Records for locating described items
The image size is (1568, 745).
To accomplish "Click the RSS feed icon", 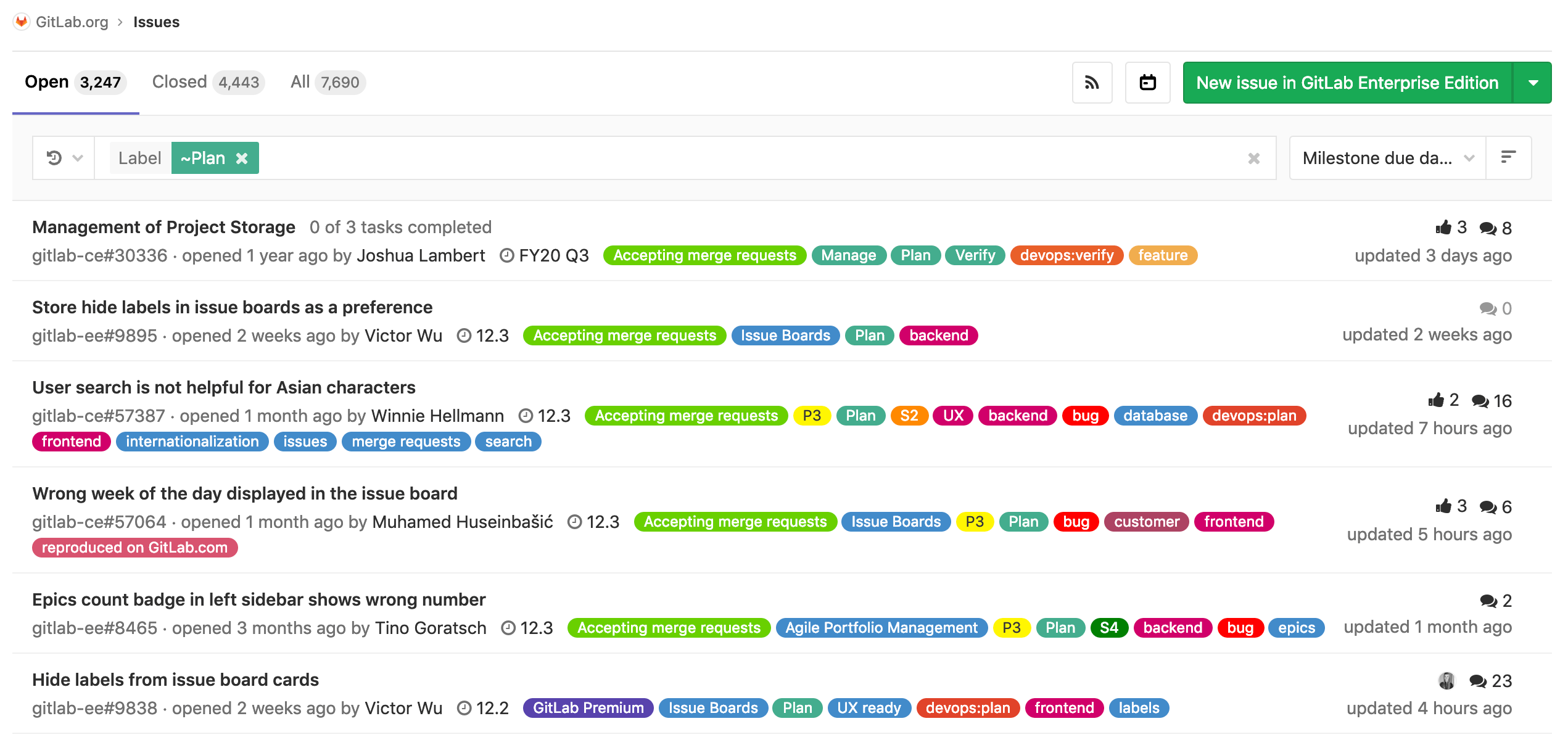I will pos(1093,83).
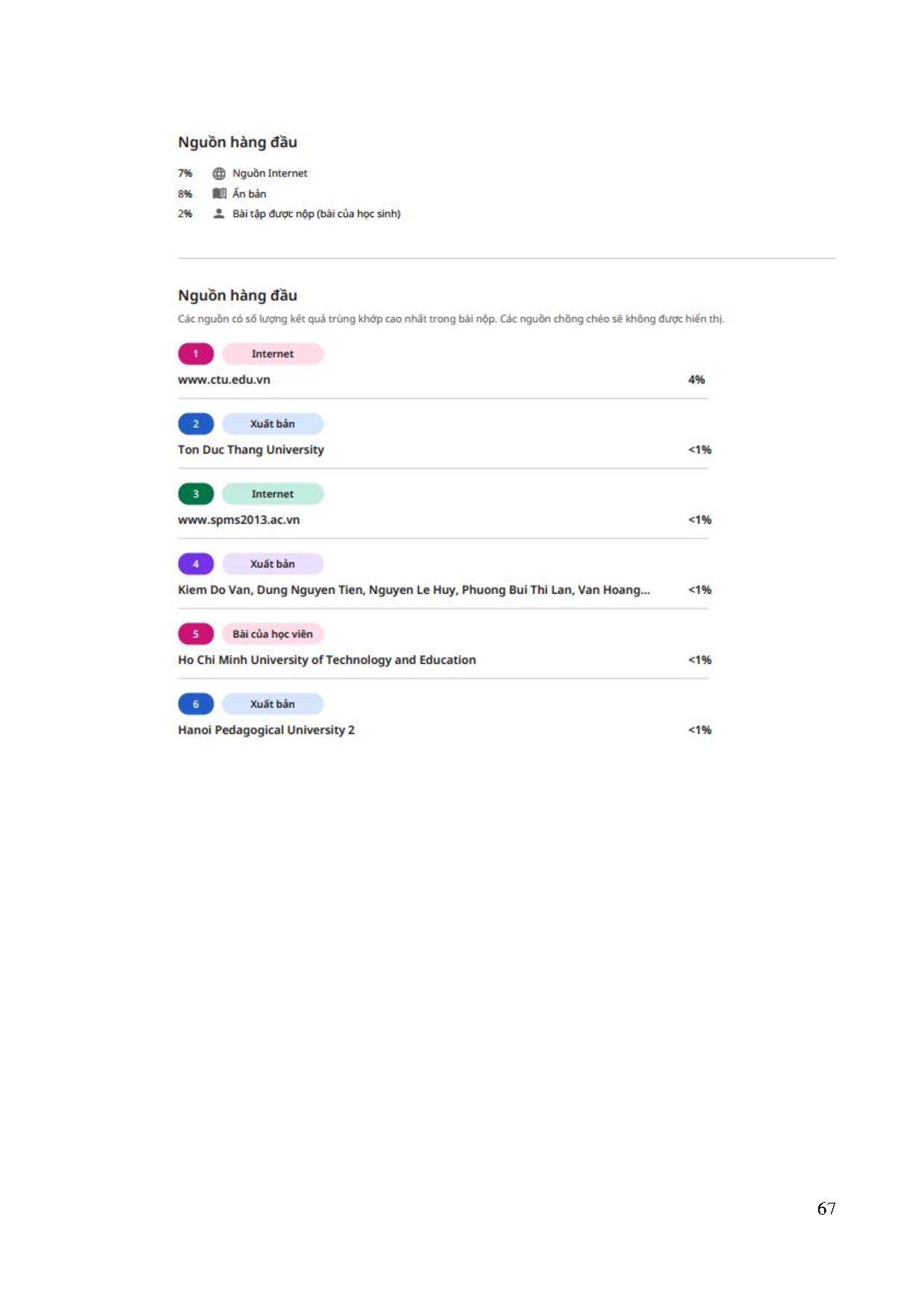
Task: Select the pink source number 5 badge
Action: [196, 634]
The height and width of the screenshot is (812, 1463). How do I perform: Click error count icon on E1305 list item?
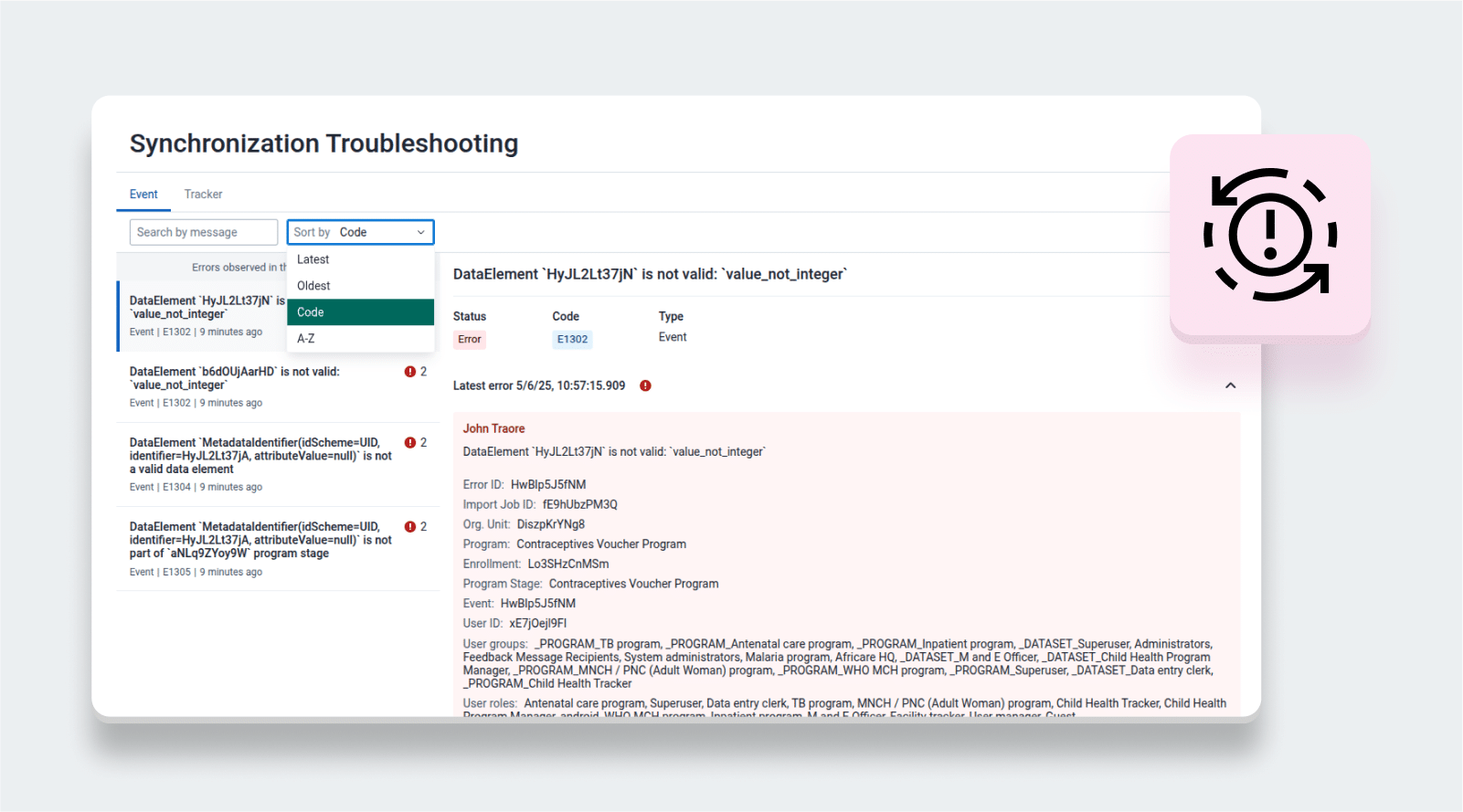coord(410,527)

EXERCISE GOAL — Recast the records as a numbered list, starting with the line that contains "The height and" and continuing through the end, with both ends included and blank lines omitted. Leave the pictures out of the answer.

EXERCISE OUTPUT —
1. The height and width of the screenshot is (812, 1463). How do I perform: Click error count icon on E1305 list item?
2. coord(410,527)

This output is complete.